The anesthetist slowly guides a needle through the abdominal wall with his right hand and a transducer with his left hand. On the screen next to the patient, he can see in the ultrasound in which layer of the abdominal wall the needle is located. In the third layer, just before the intestinal wall, runs the network of nerves that Thorsten Steinfeldt is targeting. The chief physician for anaesthesia, intensive care medicine and pain therapy at the professional association accident clinic (BGU) in Frankfurt is one of the leading experts in the field of regional anaesthesia.
An anesthetic is injected near nerves that transmit pain in a specific region of the body. With the patient on the operating table, part of the abdominal wall is to be “blocked,” as Steinfeld explains. The surgeons will later remove a piece of the iliac crest in the region and reinsert it into the man’s lower leg. With the help of the body’s own transplant, the bone that is too thin above the ankle should grow back. Other parts of his body were numbed before the patient was anesthetized, such as his lower leg through a knee puncture.
Fit much faster
According to the German Society for Anaesthesiology and Intensive Care Medicine (DGAI), the advantages are particularly evident after the operation: “The patient wakes up more relaxed, complains less often of nausea, has less pain and is fit again more quickly,” says DGAI Vice President Frank Wappler. Regional anesthesia is useful for many procedures. “We hope that these methods will be even more widespread.”
According to the Federal Statistical Office, the number of operations in Germany in 2021 was around 16 million. According to the DGAI, there are no figures on what type of anesthesia was used. What is certain, however, is that a type of regional anesthesia is also used in parallel with a large number of general anesthetics, on the one hand to reduce pain and the need for painkillers during the operation and on the other hand to avoid pain after the operation.
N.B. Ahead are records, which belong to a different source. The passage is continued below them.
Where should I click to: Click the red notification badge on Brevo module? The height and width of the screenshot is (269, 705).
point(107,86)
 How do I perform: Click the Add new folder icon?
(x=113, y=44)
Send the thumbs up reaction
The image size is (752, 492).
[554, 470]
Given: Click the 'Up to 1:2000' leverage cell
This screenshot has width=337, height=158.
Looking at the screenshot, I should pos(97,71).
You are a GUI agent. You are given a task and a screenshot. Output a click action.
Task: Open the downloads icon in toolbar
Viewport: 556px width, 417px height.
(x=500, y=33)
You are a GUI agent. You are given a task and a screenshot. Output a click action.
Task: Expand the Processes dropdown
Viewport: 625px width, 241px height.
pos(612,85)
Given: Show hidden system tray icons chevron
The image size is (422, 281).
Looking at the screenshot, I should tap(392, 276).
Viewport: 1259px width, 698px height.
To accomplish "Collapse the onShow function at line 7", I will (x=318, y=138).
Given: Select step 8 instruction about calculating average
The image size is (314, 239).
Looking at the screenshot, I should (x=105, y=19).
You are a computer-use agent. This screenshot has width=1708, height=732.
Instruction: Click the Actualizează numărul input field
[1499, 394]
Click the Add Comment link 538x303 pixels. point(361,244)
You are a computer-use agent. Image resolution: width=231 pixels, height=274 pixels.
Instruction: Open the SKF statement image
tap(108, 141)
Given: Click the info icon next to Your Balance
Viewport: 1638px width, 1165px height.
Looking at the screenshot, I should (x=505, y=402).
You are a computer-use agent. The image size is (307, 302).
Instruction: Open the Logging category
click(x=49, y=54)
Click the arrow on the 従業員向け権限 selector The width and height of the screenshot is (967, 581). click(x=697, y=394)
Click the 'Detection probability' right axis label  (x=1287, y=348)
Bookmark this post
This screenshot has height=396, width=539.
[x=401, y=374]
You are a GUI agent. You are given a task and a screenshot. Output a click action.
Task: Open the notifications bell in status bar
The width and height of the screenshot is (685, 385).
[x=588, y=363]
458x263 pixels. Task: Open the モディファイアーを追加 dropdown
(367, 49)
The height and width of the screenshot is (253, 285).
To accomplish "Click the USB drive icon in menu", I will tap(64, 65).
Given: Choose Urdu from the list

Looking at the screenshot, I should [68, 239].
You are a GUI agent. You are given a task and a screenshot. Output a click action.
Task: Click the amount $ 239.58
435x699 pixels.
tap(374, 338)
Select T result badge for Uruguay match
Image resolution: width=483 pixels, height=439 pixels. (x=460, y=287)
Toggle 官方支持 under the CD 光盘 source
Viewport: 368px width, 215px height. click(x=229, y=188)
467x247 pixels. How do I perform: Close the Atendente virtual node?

Classically, there are three basic forms of anesthesia: general anesthesia (experts speak of general anesthesia), local anesthesia and regional anesthesia. In the first case, the patient receives a combination of sleeping pills and painkillers, among other things. According to Steinfeldt, the condition is more like an artificial coma than a deep sleep. With local anesthesia, only a small area, such as a finger, is numbed without affecting consciousness.
Not new to obstetrics
Regional anesthesia works both when you are awake and under general anesthesia. The procedure has been known under the term partial anesthesia for decades. It is most common in obstetrics. A local anesthetic is injected near the spinal cord to ease labor pain or allow for a caesarean section. So regional anesthesia is not new, “but it has evolved,” as Steinfeldt says, especially in the past 15 years or so.
The prerequisite was the improvement of ultrasound technology. The anesthetist needs to see exactly where the needle is so they can target the nerves and not cause an injury next door. In the obese patient with the abdominal wall blockage, for example, he could misjudge the voluminous center of the body, inject too deeply and thereby pierce the intestinal wall.
“It’s a relatively delicate procedure,” says Wappler: “You have to be familiar with the anatomy, you have to be good at using the ultrasound device and you have to use the techniques regularly. You need time, patience and a sure instinct.”
study still in progress
At the BGU Frankfurt, these skills are intensively promoted among young employees. According to the press office, this also makes the BGU interesting as an employer, there are – unlike in other clinics – no vacancies in anesthesia. Research is also being carried out at the same time, and a study on the measurable benefits of nerve blocks is in preparation.
Steinfeldt explains that if regional anesthesia is used in parallel with general anesthesia, it is possible to keep the anesthesia flatter. The patient also needs fewer painkillers during and after the operation. As a result, he wakes up faster, feels sick less often, and is disoriented for less time.
The so-called “delirium” is a not inconsiderable risk of anesthesia, especially in older, pre-existing patients, as a review study published in the “British Journal of Anesthesia” in 2020 showed. According to the study, postoperative delirium is “a relatively common and serious complication.” It statistically increases the number of days spent in hospital by two to three days and the probability of dying in the next 30 days by seven to ten percent.